BitMEX共同創業者のArthur Hayes氏が、イランがホルムズ海峡の通航料をビットコインで徴収しているとの見方に疑問を示した。船舶の通航料支払いに対応するビットコイン取引が確認されるまでは信用できないとの立場を明らかにした。
ブロックチェーンメディアのBeInCryptoによると、Hayes氏は9日、X(旧Twitter)への投稿で、実際の通航料支払いに結び付いたオンチェーン取引が確認されない限り、この主張は信じないと述べた。
発端となったのは、イランがホルムズ海峡を通過するタンカーに対し、1バレル当たり約1ドル(約150円)の通航料を課し、暗号資産または中国人民元で受け取っているとの報道だ。イランの石油・ガス・石油化学製品輸出業者連合の報道官、ハミド・ホセイニ氏は、タンカーが貨物情報を当局にメールで送ると通航料が算定されると説明。ビットコインは利用可能な決済手段の一つとして挙げられた。
報道では、超大型タンカーでは負担額が最大200万ドル(約3億円)に達し、足元の相場では約281BTCに相当する可能性があるという。

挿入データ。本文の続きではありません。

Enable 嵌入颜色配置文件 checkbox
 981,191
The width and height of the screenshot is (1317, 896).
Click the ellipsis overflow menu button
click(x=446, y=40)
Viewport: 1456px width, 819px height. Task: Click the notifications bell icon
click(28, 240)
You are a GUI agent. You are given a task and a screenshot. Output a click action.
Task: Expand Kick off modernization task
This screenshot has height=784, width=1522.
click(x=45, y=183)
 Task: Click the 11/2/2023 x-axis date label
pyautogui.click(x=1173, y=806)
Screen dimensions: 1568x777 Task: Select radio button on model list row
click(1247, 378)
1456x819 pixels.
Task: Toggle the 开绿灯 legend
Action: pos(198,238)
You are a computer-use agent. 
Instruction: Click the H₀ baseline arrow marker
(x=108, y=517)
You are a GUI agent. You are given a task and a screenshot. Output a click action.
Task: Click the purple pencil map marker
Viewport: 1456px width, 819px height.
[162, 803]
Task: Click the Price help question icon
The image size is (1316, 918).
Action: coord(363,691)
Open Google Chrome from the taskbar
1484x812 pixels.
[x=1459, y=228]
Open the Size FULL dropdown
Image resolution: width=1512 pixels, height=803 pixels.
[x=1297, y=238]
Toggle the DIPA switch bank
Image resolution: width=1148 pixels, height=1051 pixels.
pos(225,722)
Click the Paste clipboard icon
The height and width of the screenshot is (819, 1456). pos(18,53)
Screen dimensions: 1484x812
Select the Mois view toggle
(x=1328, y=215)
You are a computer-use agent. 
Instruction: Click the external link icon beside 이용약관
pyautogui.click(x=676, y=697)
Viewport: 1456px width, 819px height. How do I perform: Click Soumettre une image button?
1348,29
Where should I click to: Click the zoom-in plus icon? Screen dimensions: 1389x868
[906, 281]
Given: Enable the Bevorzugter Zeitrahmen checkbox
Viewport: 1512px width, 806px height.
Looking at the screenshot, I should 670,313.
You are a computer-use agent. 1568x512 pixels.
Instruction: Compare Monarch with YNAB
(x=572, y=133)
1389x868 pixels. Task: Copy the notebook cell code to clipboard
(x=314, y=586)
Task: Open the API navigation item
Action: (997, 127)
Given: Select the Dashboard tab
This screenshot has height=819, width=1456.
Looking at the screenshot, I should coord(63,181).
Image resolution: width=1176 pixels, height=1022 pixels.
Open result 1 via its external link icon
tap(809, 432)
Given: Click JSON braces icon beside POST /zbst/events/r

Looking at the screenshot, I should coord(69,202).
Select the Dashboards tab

決済は数秒で完了するとも伝えられており、要求に応じない場合はイスラム革命防衛隊(IRGC)が通航を阻止するとの説明も出ている。
ただ、ビットコインによる決済が実際に行われたかどうかは確認されていない。Hayes氏は投稿で、「船舶の通航料支払いに対応するBTC取引の確認までは、イランがビットコインで通航料を受け取っているとは信じない」と指摘。そのうえで、「そうでなければ、IRGCが西側の腐敗した法定通貨の金融システムをからかっているだけだ」と述べた。
こうした見方の背景には、海峡の通航がなお正常化していない現状もある。米国とイランの2週間の停戦にもかかわらず、船舶の運航はほとんど再開していない。
船舶追跡データによれば、停戦発効後、石油・ガス輸送船は1隻も通過していない。数百隻が待機しており、平時には1日当たり約135隻が行き交うこの水路でも、厳しい制約が続いている。
停戦前には、一部の船舶がIRGCの護衛の見返りとして、中国人民元やTether(USDT)などのステーブルコインで通航料を支払ったとの報道もあった。ただ、ビットコイン決済についてはオンチェーンで確認されていない。欧州連合(EU)も、ホルムズ海峡の航行の自由は、いかなる支払いや通行料も伴わず保障されるべきだとの立場を示している。
焦点は、実際の取引を示す証拠の有無だ。特定の船舶の通航料支払いに対応する検証可能なビットコインのオンチェーン取引が確認されれば、国家レベルでのエネルギー決済へのビットコイン活用事例としては最大級の一つとなる可能性がある。逆に証拠が示されなければ、今回の論争は市場の期待をあおっただけに終わる公算が大きい。